For so long he turned it on and off, seemingly on a whim, driving fans mad. Yes, he could score, but at the other end of the ice he could show an appalling lack of commitment to defence. His plus/minus a year ago was minus-35, third-worst in the league. And he has never taken his team past the second round of the play-offs.
But in this year’s play-offs we are seeing a reborn Ovechkin.
Take Game 2 of the current second-round series against the New York Rangers. Final minute of the game, Caps trailing by a goal, net empty. A Washington defenceman starts out of his zone with the puck. In swoops Ovechkin, takes the puck, tries to skate through a swarm of Rangers and tie the game himself.
Rash? Perhaps. But it was Ovechkin who had brought Washington to within one goal earlier in the third when he bulled his way through two defenders and from his knees – his knees! – wired a shot past Henrik Lundqvist.
It might have been the goal of the play-offs.
He had shown he could use smarts as well as force in the pivotal moment of Game 1. Score tied 1-1, four seconds left in the third. The Rangers had the puck in their own corner. Nicklas Backstrom rushed in with a body-check. The puck came loose; Ovechkin corralled it. All eyes – goalie, defenders, fans - were on No 8. He headed behind the net, pursued by two Rangers, and at the last moment sidled a pass to Joel Ward all alone in the crease, who tucked home the winner with 1.3 seconds left.

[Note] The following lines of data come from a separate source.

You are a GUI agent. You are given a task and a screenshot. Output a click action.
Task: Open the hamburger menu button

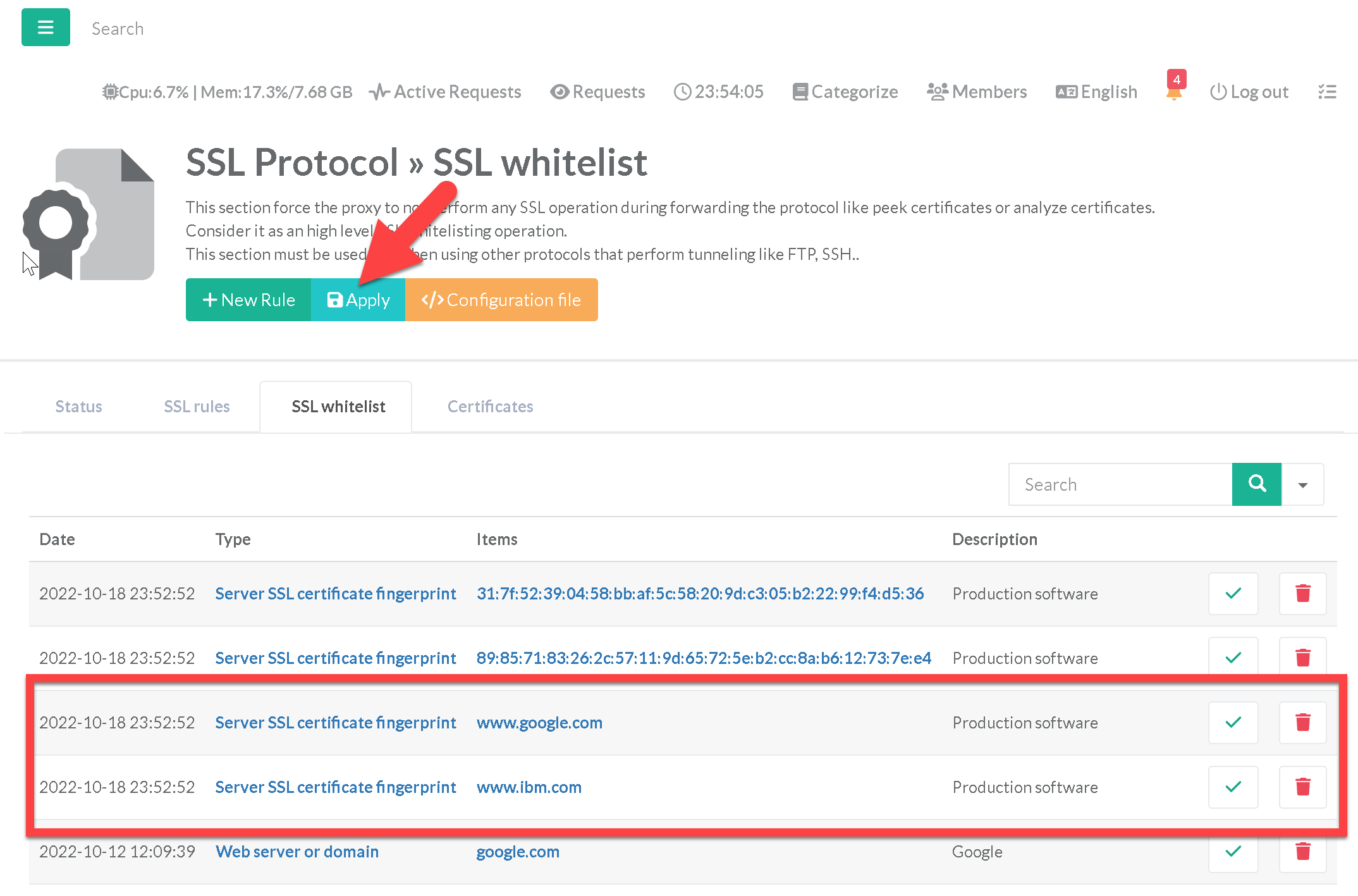pyautogui.click(x=46, y=27)
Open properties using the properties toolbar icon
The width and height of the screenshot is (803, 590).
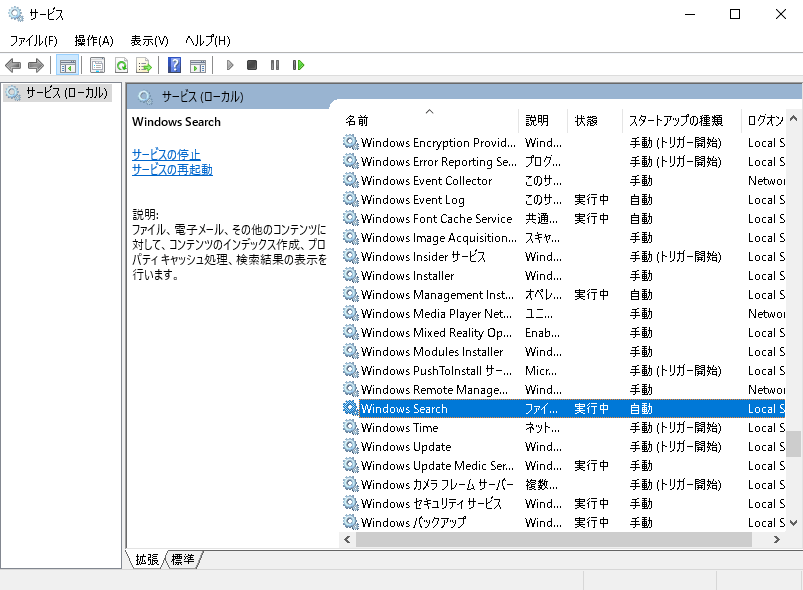(x=95, y=64)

Ovechkin is playing like a lion-hearted leader. But where did this come from?
One explanation is that he is responding to the Caps’ first-year coach, Barry Trotz. Maybe. But if Trotz is such a clever marshal of men, why had he won only two play-off series in his 15 seasons in charge of the Nashville Predators?
Trotz, though, is no fool, and heaps praise on his star for his renewed effort, saying after Game 1 that Ovechkin is “really similar” to the sport’s best captain of the past 40 years, Mark Messier.

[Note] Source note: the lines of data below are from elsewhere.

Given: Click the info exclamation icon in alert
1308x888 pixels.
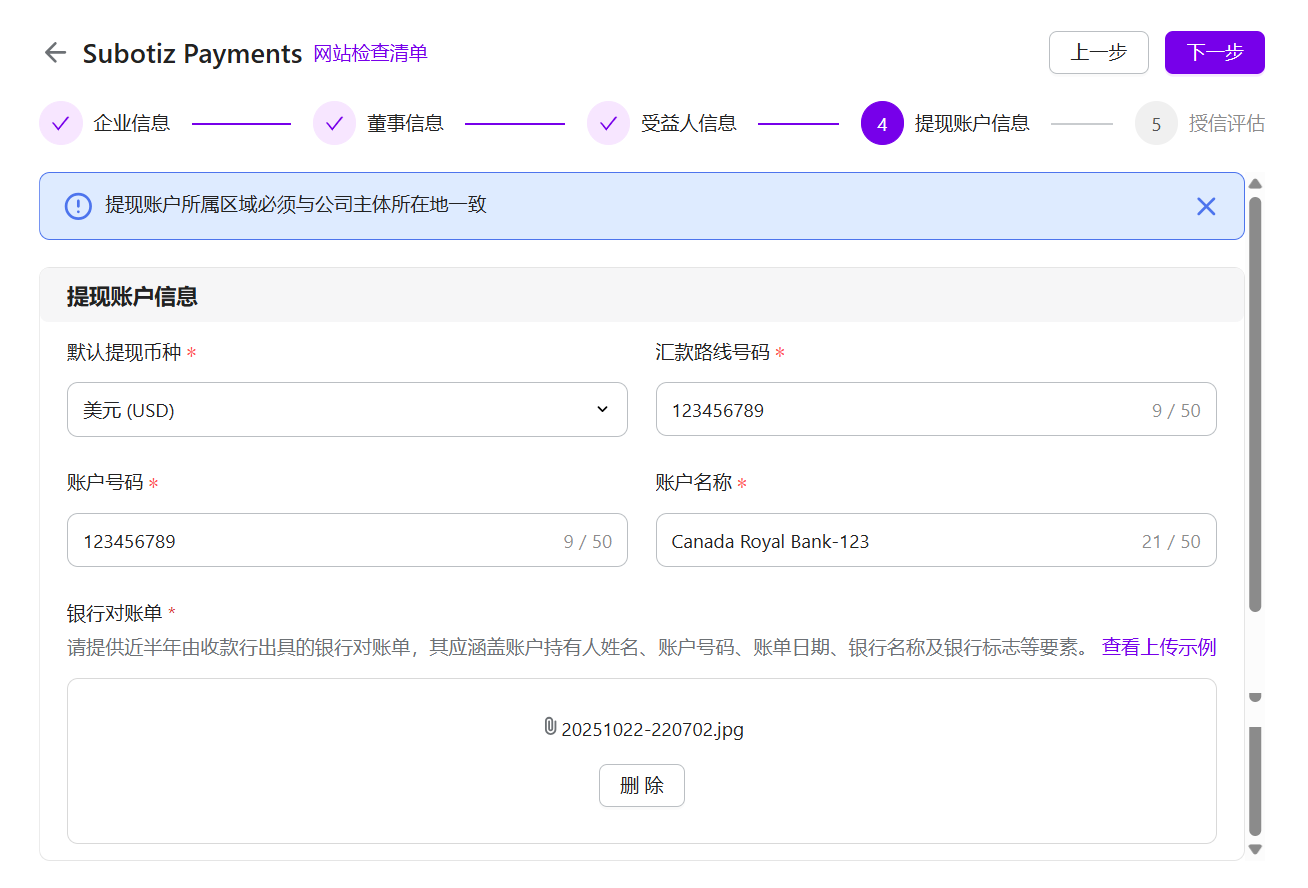Looking at the screenshot, I should pos(78,206).
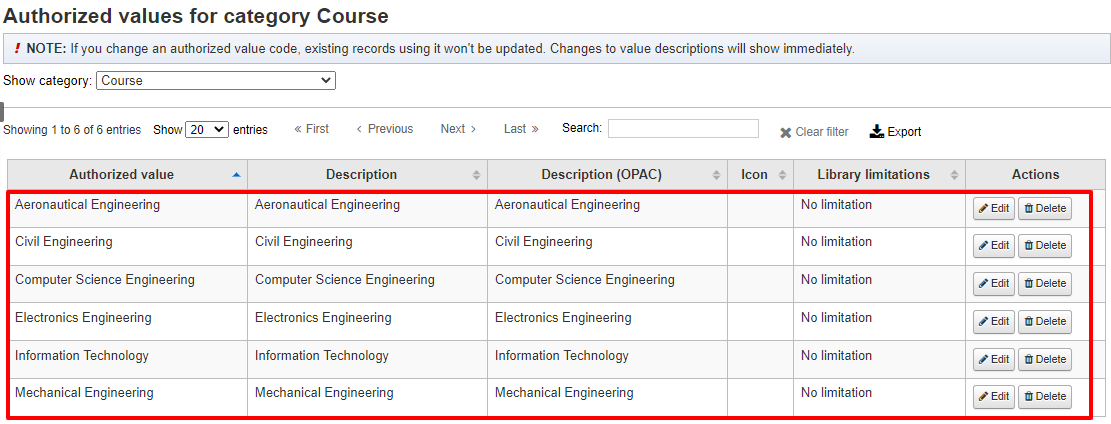Focus the Search input field
1111x424 pixels.
point(683,129)
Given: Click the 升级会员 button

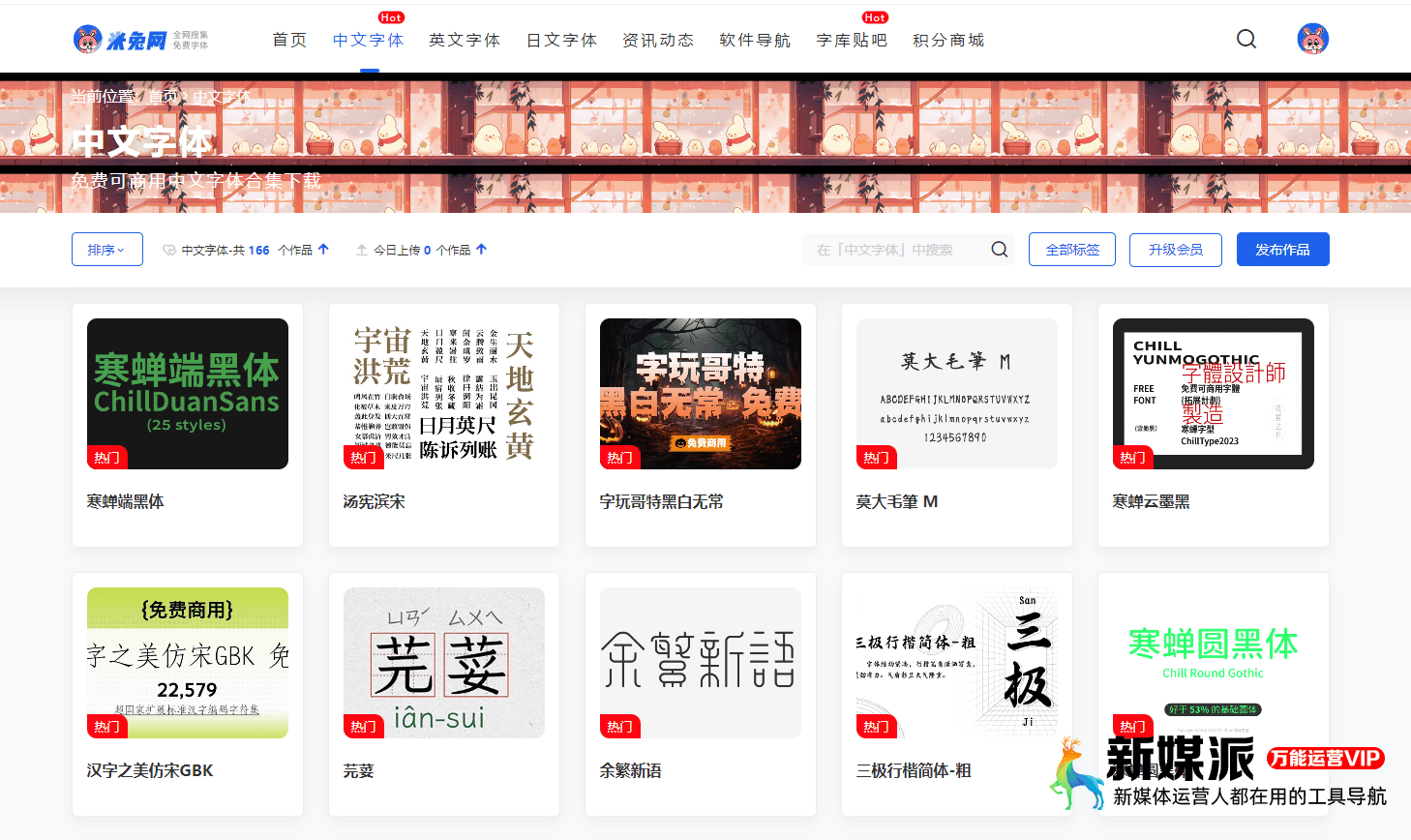Looking at the screenshot, I should [1175, 249].
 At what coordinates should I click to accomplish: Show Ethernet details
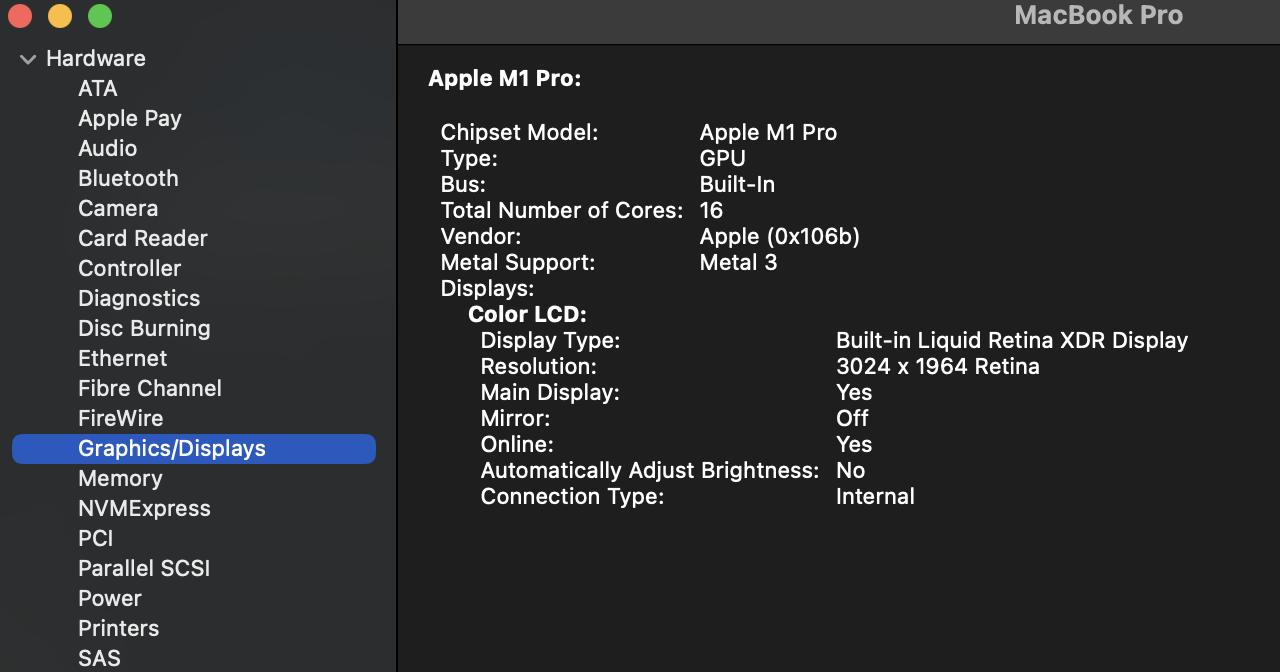coord(122,359)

Since 2006/07 the league each season has given the Mark Messier Leadership Award. Messier was fierce, as terrifying to any laggard on his own team as to any rivals on the other side of the ice. Ovechkin is not there yet, but the comparison is no longer risible.
And Trotz has, on occasion, applied the heat. After the Caps fell to 4-5-2 on November 2 with a home-ice loss to Arizona, a game in which Ovechkin took two penalties and whiffed clumsily on a pass in his own zone to enable a quick Coyotes score, Trotz ripped his team’s play: “That behaviour has to change or we have to change people. Plain and simple. To me it’s absolutely unacceptable.”

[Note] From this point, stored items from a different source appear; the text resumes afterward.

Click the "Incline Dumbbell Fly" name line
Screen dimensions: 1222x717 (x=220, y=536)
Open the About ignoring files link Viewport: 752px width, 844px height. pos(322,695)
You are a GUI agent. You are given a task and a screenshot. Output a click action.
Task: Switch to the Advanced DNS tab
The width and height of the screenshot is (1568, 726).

Note that the coach did not single out Ovechkin as a culprit, but kept it in a team context.
So, some credit to Trotz.
But here is another explanation: Ovechkin is not a young man anymore. He turns 30 in September. Already, he has grey in his hair. Time, which in his youth must have yawned endless in front of him, is closing in. He has only so many chances left; he is not profligate with them as once he was.
He has less time. And so now is his time.